2023: A Year Of Climate-Related Disasters
According to the United Nations Office for Disaster Risk Reduction (UNDRR), global climate-related disasters are increasing at a staggering rate.
Back in 2020, the UNDRR issued a report detailing that in the 20 year period from 1980 to the end of 1999, the world had seen 3,656 climate-related disasters, which included extreme weather events. According to the report, in the following 20 year period (to the end of 2019), that number increased to 6,681. An 82% increase in climate-related disasters.
The report detailed that in the latter period the planet had experienced 3,254 major floods (up from 1,389 in the previous 20 year period) and 2,034 major storms (up from 1,457). Droughts, wildfires and extreme temperature events had also increased, along with geophysical events such as earthquakes and tsunamis.
Human overpopulation has played a major part in the acceleration of climate change and, as a result, climate-related disasters.
Intensive farming, deforestation, man-made pollution and the depletion of natural resources have all put increasing pressure on the natural world, the most notable consequences being carbon emissions and global temperature rises.
Climate change alters atmospheric patterns, leading to more frequent and severe weather events. Hurricanes become more intense, droughts more prolonged, and precipitation patterns less predictable.
As the climate warms due to a surge in greenhouse gas emissions, it sets off a series of feedback loops that further amplify the effects of human overpopulation. An example of this would be the melting of polar ice caps, which reduces the planet’s ability to reflect sunlight, leading to more heat absorption and even further warming. This, in turn, disrupts weather patterns, leading to an increase in extreme events such as hurricanes, droughts, and heatwaves.
Most scientists now believe that climate-related events can only get more frequent and more intense. And so far, 2023 seems to confirm that.
2023: A year of extreme events
The following are some of the extreme climate-related disasters to occur so far this year.
Winter Storm Mara in the US: Between 31st January and 2nd February, a deadly ice storm hit parts of Texas, Arkansas and Tennessee, killing 10 people and caused 500,000 power outages.
Cyclone Freddy in Africa: Tropical Cyclone Freddy ravaged the southern Indian Ocean for more than five weeks in February and March. This devastating cyclone is the strongest and most long-lasting on record. It made landfall in Madagascar and Mozambique, killing at least 238 people.

**SUPPLIED INFORMATION**
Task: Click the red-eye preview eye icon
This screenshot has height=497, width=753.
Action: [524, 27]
* * *
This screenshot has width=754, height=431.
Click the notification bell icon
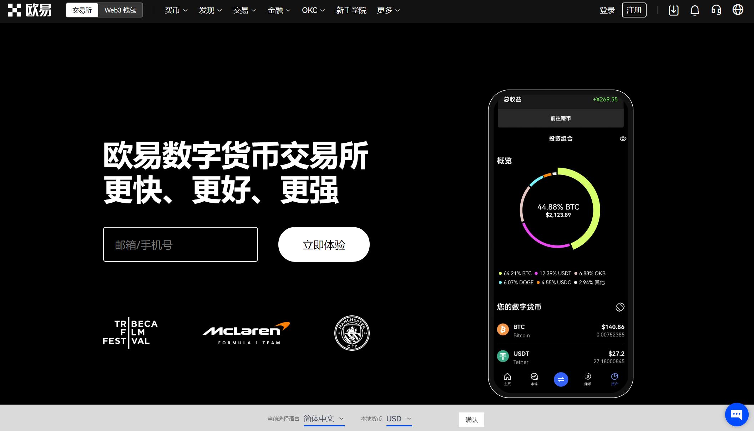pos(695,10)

**PROBLEMS TO WORK ON**
1. For each statement about the article on climate-related disasters, answer yes or no and quote the words from the article that decide it.
(a) From 1980 to the end of 1999, the world saw 3,656 climate-related disasters.
(b) The number of major storms went down from the first 20-year period to the second.
(c) Cyclone Freddy lasted more than five weeks.
2. Answer these questions from the article on climate-related disasters.
(a) How many major floods occurred in the 20-year period ending in 2019?
(b) Which states did Winter Storm Mara hit?
(c) Where did Cyclone Freddy make landfall?
3. Please carry the article on climate-related disasters forward from where it stops.
The records form separate material, apart from the article on climate-related disasters.

**ANSWERS TO THE EXERCISES**
1.
(a) Yes: "the world had seen 3,656 climate-related disasters"
(b) No: "2,034 major storms (up from 1,457)"
(c) Yes: "for more than five weeks in February and March"

2.
(a) 3,254
(b) Texas, Arkansas and Tennessee
(c) Madagascar and Mozambique

3.
Flash floods in earthquake-hit Turkey: In March, massive flash floods turned the streets of the Turkish provinces of Adiyaman and Sanliurfa into rivers, killing at least 16 people. These regions had already experienced severe earthquake damage a month before.
Hottest April temperature in Europe: A large heat dome that extended from Africa to the Iberian Peninsula brought Europe its highest April temperatures on record. The scorching heatwave saw temperatures rise beyond 38°C in Spain.
Myanmar’s Storm Mocha: In May, Storm Mocha, an extremely sever cyclone, caused around 463 deaths in Myanmar. A further 719 people were reported injured and 101 missing.
African Great Lakes floods: Also in May, floods killed hundreds of people in the Democratic Republic of the Congo, Rwanda, and Uganda.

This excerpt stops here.